Starting with the line that contains "This screenshot has width=1000, height=739." and ending with the last line of the listing, print each line exactly. Pictures stay out.

^^^^

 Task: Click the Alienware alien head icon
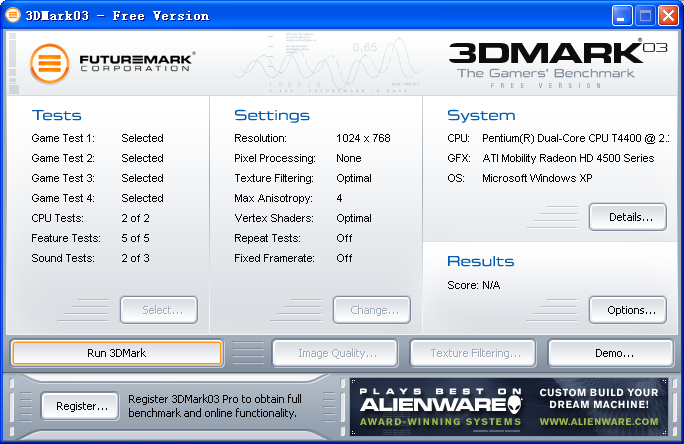coord(513,405)
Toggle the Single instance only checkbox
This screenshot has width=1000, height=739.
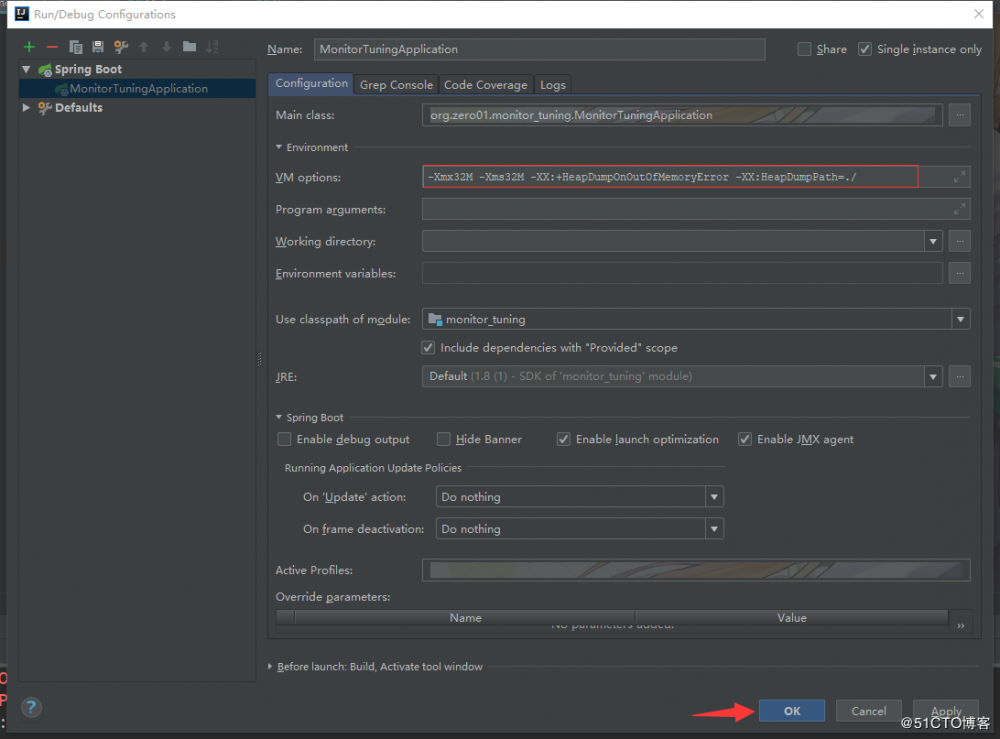point(865,49)
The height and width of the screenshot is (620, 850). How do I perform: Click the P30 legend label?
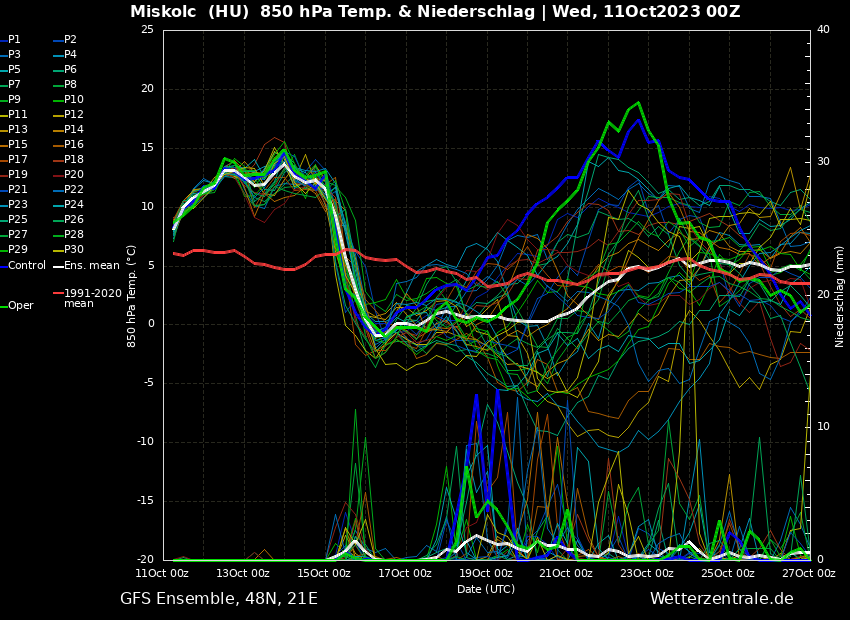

^^^^

SOLUTION TO THE EXERCISE.
This screenshot has width=1000, height=739.
point(865,49)
The height and width of the screenshot is (620, 850). How do I perform: Click the P30 legend label?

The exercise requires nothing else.